A new threat that is being researched is the effect from nitrogen deposition. Studies done in Europe have shown diversity among plants decreased due to nitrogen deposition. Current models are estimating what could happen to hotspots across the world if nitrogen deposition keeps increasing. By comparing to past research, nitrogen deposition has already increased 50 percent since the 1990s. The estimation for the future shows an increase by 100 percent in 2050. Considering the great plant diversity in the Tropical Andes, especially so many endemics, nitrogen deposition could be a severe threat. The decrease in plant diversity could cause a chain reaction on other species that depend on the plants.

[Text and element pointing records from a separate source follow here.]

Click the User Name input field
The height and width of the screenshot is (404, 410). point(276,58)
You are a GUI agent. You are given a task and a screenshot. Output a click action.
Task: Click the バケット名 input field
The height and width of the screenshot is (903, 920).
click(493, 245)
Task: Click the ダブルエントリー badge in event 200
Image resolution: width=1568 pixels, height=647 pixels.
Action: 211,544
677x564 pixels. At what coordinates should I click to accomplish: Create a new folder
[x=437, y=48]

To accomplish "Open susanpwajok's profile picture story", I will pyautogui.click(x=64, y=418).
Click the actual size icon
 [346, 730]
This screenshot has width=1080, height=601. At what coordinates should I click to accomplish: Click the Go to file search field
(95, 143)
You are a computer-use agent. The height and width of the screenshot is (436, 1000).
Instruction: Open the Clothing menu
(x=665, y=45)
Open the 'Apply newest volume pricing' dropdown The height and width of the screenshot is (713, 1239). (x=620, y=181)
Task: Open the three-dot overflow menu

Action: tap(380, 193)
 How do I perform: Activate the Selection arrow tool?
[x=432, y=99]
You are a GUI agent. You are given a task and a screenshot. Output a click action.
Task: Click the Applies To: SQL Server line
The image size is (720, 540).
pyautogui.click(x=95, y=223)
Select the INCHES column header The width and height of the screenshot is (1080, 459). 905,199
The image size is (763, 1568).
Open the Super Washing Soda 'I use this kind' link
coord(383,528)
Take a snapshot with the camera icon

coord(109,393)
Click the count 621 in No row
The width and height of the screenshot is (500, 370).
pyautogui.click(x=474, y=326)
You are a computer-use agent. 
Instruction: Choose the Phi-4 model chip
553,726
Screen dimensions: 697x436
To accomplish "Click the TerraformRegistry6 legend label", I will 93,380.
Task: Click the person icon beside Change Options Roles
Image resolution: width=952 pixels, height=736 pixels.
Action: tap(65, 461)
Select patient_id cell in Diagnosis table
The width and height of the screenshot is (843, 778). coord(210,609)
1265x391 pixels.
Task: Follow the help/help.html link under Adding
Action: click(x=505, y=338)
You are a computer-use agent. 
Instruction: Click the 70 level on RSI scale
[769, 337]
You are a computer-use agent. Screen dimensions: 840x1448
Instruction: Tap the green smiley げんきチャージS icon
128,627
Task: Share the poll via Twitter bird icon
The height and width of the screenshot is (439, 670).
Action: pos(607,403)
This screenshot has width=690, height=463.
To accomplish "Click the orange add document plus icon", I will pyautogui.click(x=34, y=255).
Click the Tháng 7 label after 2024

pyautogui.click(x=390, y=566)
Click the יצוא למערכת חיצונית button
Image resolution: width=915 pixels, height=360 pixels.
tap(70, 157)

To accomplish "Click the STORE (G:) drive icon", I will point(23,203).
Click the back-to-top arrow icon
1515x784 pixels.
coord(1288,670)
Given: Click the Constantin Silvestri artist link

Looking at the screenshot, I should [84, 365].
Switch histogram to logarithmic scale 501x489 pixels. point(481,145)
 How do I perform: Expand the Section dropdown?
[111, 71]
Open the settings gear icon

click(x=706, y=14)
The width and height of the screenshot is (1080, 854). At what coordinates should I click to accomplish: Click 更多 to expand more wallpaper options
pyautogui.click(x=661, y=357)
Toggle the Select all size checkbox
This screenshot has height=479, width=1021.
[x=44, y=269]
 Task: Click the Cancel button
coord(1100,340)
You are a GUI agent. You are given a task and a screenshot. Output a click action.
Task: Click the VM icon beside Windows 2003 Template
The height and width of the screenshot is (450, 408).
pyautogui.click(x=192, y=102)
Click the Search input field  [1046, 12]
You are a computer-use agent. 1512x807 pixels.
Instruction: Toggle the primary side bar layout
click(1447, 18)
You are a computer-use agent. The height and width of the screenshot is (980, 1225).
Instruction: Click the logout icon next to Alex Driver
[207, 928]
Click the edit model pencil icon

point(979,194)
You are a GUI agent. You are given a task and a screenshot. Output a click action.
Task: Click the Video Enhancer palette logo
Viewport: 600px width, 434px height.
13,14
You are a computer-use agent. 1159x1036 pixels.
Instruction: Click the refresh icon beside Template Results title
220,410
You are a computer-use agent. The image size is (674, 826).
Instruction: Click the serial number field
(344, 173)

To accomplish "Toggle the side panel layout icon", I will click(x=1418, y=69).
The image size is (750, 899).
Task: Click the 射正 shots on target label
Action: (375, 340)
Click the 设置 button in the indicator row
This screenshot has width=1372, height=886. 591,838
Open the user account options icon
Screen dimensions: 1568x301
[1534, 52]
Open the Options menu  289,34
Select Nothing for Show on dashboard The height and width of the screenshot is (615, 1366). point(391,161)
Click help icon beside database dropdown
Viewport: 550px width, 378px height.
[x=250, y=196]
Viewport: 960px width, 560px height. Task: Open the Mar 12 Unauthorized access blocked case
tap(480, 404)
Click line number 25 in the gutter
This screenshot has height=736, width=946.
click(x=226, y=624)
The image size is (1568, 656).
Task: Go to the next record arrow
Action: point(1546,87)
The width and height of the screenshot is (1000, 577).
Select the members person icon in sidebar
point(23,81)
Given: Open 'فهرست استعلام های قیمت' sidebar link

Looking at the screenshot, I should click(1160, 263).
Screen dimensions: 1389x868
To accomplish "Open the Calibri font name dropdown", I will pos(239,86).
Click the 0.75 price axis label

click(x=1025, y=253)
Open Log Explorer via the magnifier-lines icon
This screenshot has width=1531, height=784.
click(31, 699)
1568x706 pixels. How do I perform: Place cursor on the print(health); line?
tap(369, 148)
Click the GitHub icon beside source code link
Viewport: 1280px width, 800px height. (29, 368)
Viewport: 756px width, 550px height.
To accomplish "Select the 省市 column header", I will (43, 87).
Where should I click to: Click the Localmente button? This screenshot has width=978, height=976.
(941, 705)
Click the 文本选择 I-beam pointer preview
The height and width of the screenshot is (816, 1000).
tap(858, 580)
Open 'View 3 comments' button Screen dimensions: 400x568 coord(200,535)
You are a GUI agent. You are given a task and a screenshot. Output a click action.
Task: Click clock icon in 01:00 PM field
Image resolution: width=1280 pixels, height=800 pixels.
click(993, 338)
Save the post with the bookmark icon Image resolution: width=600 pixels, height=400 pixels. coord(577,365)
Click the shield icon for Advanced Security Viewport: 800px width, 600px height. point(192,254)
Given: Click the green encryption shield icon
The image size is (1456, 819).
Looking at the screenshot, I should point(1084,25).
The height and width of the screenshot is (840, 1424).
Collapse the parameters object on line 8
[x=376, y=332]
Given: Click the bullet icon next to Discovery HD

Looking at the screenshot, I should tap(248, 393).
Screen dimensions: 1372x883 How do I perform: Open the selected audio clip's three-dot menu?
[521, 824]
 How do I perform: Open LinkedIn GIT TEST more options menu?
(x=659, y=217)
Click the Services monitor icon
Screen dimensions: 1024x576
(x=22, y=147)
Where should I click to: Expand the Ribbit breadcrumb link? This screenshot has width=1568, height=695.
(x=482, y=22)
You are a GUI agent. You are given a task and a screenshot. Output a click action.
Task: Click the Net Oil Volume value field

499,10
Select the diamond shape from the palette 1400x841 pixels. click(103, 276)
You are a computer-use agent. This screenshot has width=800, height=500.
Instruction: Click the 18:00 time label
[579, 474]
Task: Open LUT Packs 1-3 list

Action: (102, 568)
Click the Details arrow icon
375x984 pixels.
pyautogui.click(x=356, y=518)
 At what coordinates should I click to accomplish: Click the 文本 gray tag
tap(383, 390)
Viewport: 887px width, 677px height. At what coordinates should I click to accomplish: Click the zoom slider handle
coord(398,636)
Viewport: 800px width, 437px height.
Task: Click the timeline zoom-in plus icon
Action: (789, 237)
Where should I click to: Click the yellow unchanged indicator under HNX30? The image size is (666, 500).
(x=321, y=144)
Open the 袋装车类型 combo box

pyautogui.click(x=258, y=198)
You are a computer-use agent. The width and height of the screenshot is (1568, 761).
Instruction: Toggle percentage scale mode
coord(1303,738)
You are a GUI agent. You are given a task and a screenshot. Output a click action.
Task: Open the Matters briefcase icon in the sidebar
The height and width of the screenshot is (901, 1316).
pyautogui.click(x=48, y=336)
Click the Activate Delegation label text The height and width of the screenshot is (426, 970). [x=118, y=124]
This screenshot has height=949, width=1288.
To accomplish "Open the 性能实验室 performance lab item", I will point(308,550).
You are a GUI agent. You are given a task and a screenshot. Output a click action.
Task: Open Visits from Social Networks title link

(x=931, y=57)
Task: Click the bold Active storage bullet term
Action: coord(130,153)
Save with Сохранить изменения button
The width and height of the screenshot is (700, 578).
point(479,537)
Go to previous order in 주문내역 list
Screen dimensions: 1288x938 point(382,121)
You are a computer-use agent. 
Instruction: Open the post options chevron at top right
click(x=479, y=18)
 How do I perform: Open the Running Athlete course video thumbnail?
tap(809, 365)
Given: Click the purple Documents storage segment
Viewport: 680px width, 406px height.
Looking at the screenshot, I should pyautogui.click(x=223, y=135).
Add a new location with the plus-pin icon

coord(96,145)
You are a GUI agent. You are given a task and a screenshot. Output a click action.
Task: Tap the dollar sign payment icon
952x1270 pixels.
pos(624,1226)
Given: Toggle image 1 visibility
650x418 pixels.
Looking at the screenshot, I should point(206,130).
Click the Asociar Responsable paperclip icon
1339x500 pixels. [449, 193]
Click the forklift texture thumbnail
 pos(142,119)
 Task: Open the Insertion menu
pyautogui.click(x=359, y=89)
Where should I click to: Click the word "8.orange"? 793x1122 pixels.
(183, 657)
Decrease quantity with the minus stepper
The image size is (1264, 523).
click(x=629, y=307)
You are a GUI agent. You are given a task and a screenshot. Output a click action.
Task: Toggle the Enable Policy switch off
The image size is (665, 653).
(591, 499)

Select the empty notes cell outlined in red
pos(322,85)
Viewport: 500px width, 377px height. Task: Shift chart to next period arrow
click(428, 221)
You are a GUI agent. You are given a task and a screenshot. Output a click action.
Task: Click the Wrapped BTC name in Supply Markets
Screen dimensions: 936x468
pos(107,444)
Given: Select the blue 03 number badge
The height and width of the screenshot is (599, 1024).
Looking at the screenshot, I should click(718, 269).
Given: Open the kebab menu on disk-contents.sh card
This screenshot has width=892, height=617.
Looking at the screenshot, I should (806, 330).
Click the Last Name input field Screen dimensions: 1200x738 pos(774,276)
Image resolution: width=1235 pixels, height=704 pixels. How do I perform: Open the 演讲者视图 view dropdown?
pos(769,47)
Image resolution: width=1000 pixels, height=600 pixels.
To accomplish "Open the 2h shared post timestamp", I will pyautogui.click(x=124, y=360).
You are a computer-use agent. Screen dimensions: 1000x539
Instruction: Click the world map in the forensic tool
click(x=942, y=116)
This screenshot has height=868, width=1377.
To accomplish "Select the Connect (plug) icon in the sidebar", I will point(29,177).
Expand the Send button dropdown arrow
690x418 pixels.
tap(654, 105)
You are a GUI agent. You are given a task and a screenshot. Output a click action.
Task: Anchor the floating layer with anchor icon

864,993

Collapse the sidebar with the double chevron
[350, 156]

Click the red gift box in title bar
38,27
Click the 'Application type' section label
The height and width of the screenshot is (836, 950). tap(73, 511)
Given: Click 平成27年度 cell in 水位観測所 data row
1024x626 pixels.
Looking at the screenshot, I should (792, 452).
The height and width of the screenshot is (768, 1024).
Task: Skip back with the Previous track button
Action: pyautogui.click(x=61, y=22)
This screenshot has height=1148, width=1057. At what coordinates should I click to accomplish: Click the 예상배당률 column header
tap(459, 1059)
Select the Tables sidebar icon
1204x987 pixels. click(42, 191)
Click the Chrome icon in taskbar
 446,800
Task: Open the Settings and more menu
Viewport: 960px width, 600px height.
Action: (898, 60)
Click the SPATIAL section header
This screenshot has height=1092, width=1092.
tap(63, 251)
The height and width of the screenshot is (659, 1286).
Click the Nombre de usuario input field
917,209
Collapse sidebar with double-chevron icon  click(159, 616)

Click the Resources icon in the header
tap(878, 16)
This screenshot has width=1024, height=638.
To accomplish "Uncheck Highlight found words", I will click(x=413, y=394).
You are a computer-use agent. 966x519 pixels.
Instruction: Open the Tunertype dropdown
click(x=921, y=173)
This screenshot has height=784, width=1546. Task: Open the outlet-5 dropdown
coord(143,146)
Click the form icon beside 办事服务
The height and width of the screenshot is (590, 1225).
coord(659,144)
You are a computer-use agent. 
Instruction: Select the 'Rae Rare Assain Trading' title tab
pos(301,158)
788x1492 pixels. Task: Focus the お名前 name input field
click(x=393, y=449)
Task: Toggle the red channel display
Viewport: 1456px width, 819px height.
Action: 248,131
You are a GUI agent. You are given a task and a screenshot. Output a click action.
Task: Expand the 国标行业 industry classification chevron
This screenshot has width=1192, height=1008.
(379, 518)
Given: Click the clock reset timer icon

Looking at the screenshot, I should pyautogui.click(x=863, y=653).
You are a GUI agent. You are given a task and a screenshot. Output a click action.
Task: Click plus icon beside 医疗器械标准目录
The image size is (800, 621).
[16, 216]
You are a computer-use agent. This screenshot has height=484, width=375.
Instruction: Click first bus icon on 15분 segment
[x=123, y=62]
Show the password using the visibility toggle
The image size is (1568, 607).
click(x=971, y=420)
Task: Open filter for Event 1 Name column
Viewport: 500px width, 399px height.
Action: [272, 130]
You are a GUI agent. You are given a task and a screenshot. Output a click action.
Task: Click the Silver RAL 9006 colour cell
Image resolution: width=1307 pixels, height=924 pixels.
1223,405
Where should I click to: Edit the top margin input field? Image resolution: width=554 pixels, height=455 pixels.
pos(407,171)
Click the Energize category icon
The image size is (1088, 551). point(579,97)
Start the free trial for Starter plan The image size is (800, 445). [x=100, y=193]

These are just few threats the Tropical Andes faces on a daily basis. The impact on the land is shown by a 75 percent decrease from its original mass. Species affected are decreasing in numbers, and the number of species listed on the Endangered Species Act is increasing. The situation is worse when threatened species are endemic to the Tropical Andes. 14 endemic mammals and 110 endemic birds are threatened in the Tropical Andes. Two species from the Tropical Andes have already become extinct.